These types of quotes are much lower than this new estimated reduced amount of ?80% during the ref
a estimates (with a corresponding decrease in pa) (Tables 1 and 2). This suggests that future investigations, in which it eter estimates, should include gene conversion in sweep models. Consistent with the effect of the presence or absence of gene conversion, use of the higher estimate of the gene conversion rate from ref. 22 gave smaller estimates of the effect of BGS and larger ? estimates than when the lower value of ref. 23 was used (Figs. 3 and 4). These findings reflect the fact that, as has long been known, noncrossover gene conversion is a major source of intragenic recombination events in Drosophila (34), and affects the extent of associations between polymorphic variants within genes (43). Inclusion of gene conversion increases the effective rate of recombination in a gene, so that larger selective effects of mutations are needed to explain a given reduction in diversity at linked sites. Ignoring BGS increases the estimates of both ?a and ?u when gene conversion is included in the model, although the order of magnitude of the ? estimates is not changed if gene conversion and/or BGS are ignored. Curiously, omission of UTR effects had only a small effect on the estimates of the NS sweep parameters (Table 1).
Our results also suggest that selection at linked sites causes a large reduction in synonymous site variability relative to the expectation in the absence of such selection (Table 1 and Figs. 3 and 4), but that this effect is greatly mitigated by a high rate of gene conversion. For the standard model (with BGS, UTR effects, and a low rate of gene conversion), the mean reduction in ?S below the null expectation was ?24%; without BGS, the reduction was 21%, and omitting UTRs reduced it to 16%. 14, the most comprehensive previous analysis of this question.
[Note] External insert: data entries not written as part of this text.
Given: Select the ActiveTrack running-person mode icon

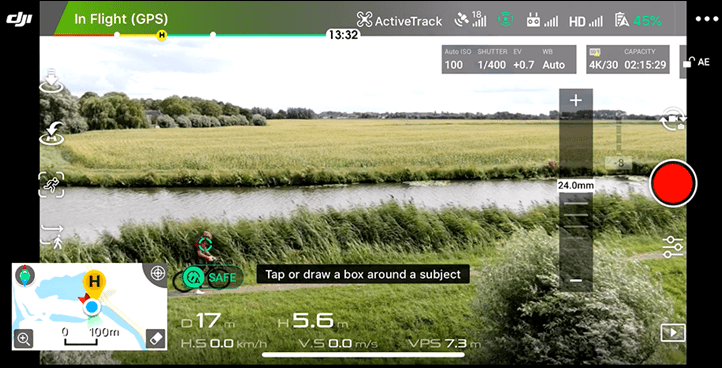Looking at the screenshot, I should (51, 185).
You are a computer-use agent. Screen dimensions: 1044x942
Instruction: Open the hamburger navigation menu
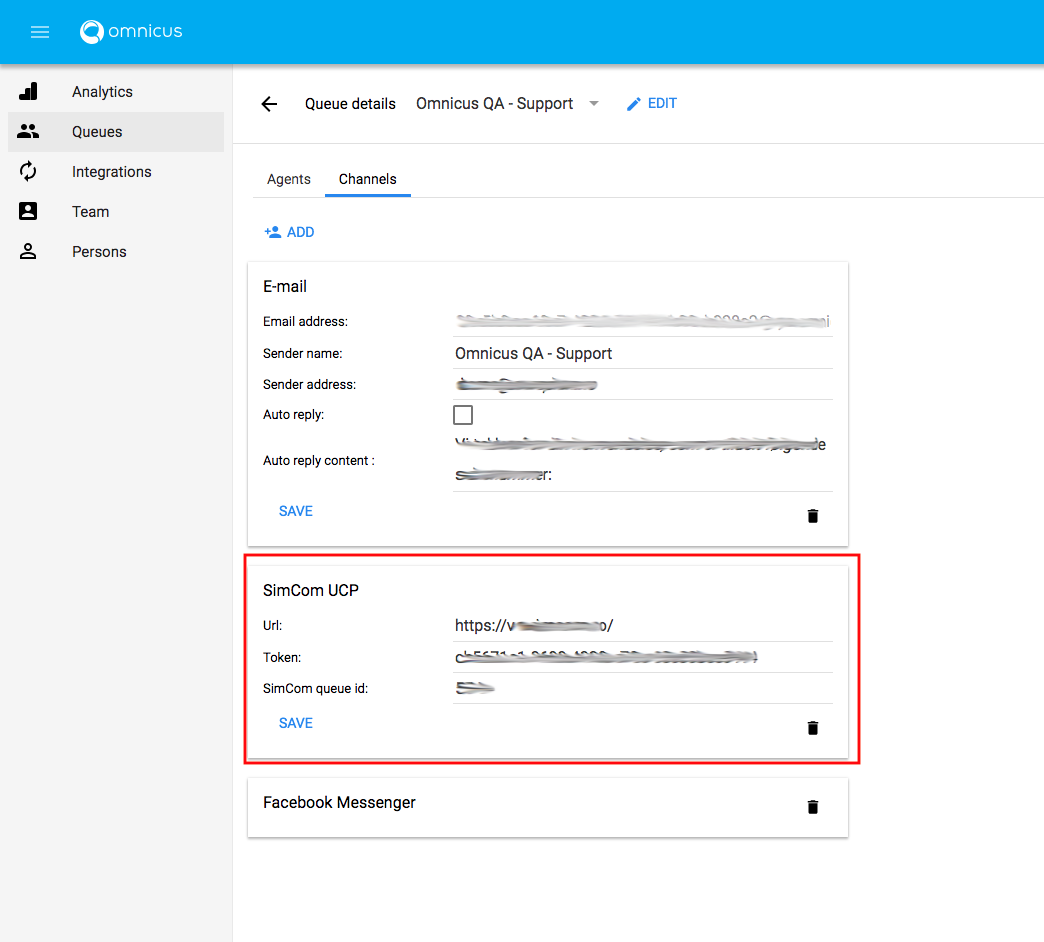point(40,32)
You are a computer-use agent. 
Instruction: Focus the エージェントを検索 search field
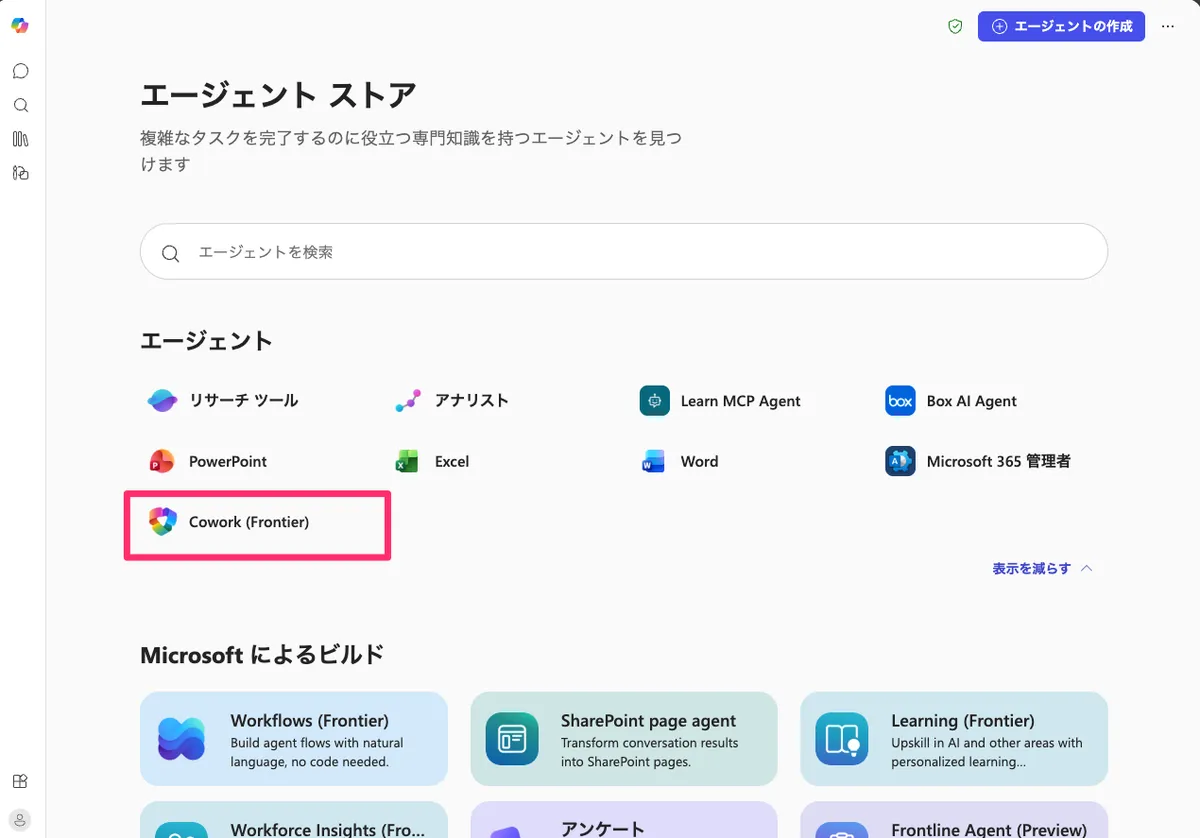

The discrepancy does not primarily reflect the inclusion of gene conversion in our model, because omission of gene conversion increased our estimated net reduction only to 26% (Table 1, row 5).
Our model considers only the effects of selective events in genes themselves, which are likely to be the main contributors to correlations between ?S and KA; it must therefore underestimate the overall effect of hitchhiking on diversity. A chromosome-wide diversity reduction of ?45% for an autosome due to BGS alone was estimated in ref. 12; use of this in SI Appendix, Eq. S16c, together with the estimated rate of coalescence due to sweeps of 0.26 (obtained by equating the predicted value of ?S/?0 = 0.793 for sweeps in the absence of BGS to the right-hand side of SI Appendix, Eq. S16c), gives a net mean reduction in diversity of ?60%. Further reductions would be caused by sweeps of strongly selected mutations in other genomic regions; the combined effects of these and BGS across genes (13) may well be Corona escort service important in determining the overall pattern of variability across the genome.
S facing speed of crossing over in shape 2 away from ref
We have assessed the extent to which our model of intragenic hitchhiking effects can explain the well-established relation between ?S and recombination (9) by applying the estimates of BGS and SSWs for the low gene conversion rate to predictions of the mean ?S for different values of the rate of crossing over. For values around one-eighth of that of the standard value of 1 cM per Mb, the slope of ?S against this measure of the rate of crossing over was ?4 ? 10 ?3 , and approached 1.1 ? 10 ?3 for a rate of 2 cM per Mb (this covers most of the range for the plot of autosomal ? 18). The estimated multiple regression coefficient for ?S on crossing-over rate for mel-yak was ?8.4 ? 10 ?3 ± 0.2. It seems clear, therefore, that intragenic effects can account for only part of the relation between diversity and rate of crossing over.